(Quoted passage):

Enlarge / Don’t get too excited about how well these Ray-Bans go with Gitta Banko’s outfit—we don’t know what Facebook’s new smart glasses will look like, only that they’re made in partnership with the brand and its parent company.

In an earnings conference call on Wednesday, Facebook CEO Mark Zuckerberg told investors that the company’s next hardware launch will be “smart glasses” made in partnership with classic sunglasses vendor Ray-Ban.

Zuckerberg segued into the Ray-Ban announcement following a lengthy discussion of Facebook’s plans for Oculus Quest, its all-in-one virtual reality (VR) platform. Zuckerberg says that social media is the real “killer app” for VR, backing that up with data from Oculus Quest: “The most popular apps on Quest are social, which fits our original thesis [that] virtual reality will be a social platform.”

Zuckerberg intends the as yet unnamed smart glasses to be a stepping stone, not an end goal. He remained cagey about their actual purpose, saying only that the glasses “have their iconic form factor, and [let] you do some pretty neat things,” with no concrete details about what those “neat things” might be.

We do know that the glasses aren’t expected to have integrated display, thanks to reporting from The Verge on their initial announcement in September 2020. Without display capabilities, the Ray-Ban/Facebook glasses seem likely to fall in the same category as Amazon’s Echo Frames or Lucyd Lyte—a mostly normal-looking pair of sunglasses with integrated Bluetooth pairing and directional speakers that we reviewed in March.

Zuckerberg describes the smart glasses as a stepping stone toward not only virtual or augmented reality as we know it, but something he calls the metaverse. “So what is the metaverse? It’s a virtual environment [like] an embodied Internet that you’re inside of rather than just looking at. And we believe that this is going to be the successor to the mobile Internet.”

After warning that building his vision will require significant investment not only from Facebook itself but from its entire ecosystem of partners, he doubled down on its eventual importance, saying, “In addition to being the next chapter of the Internet, the metaverse is also going to be the next chapter for us as a company.”

(Parts of the exercise):
[1] List every time reference (a day, month, or year) that the smart glasses article mentions.
[2] In the dataset entries, take the lines starting with the line that contains "Click the search" and going on through the line that contains "Click the blue", and write them out again with their requests. In the answers, multiply every click coordinate by 0.75 and round to whole numbers, with halves rounded up. Give only those lines.

(Dataset entries):

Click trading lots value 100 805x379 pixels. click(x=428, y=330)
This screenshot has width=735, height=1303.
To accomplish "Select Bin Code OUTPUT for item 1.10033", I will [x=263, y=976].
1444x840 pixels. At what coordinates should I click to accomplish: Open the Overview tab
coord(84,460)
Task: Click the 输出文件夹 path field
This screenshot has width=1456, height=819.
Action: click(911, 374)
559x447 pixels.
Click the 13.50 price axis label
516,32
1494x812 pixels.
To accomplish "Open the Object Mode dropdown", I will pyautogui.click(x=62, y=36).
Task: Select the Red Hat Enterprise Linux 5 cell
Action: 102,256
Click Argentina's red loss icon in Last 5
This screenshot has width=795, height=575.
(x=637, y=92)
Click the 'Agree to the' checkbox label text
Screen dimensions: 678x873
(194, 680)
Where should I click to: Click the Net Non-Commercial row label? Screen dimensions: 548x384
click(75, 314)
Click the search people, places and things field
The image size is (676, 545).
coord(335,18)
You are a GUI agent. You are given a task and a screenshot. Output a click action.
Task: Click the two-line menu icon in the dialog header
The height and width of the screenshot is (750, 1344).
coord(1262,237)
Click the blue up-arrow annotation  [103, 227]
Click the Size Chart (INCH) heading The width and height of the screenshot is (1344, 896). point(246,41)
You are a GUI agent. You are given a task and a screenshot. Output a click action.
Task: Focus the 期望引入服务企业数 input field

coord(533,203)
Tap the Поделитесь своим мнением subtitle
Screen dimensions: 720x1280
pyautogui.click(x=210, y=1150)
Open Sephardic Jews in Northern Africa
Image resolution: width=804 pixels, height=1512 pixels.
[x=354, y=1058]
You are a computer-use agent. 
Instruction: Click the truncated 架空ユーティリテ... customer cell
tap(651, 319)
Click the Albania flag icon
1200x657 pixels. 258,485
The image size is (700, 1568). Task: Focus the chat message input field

(Results of the tasks):
[1] Wednesday; September 2020; March

[2]
Click the search people, places and things field
The image size is (676, 545).
coord(251,14)
You are a GUI agent. You are given a task and a screenshot. Output a click action.
Task: Click the two-line menu icon in the dialog header
The height and width of the screenshot is (750, 1344).
coord(947,178)
Click the blue up-arrow annotation  [77, 170]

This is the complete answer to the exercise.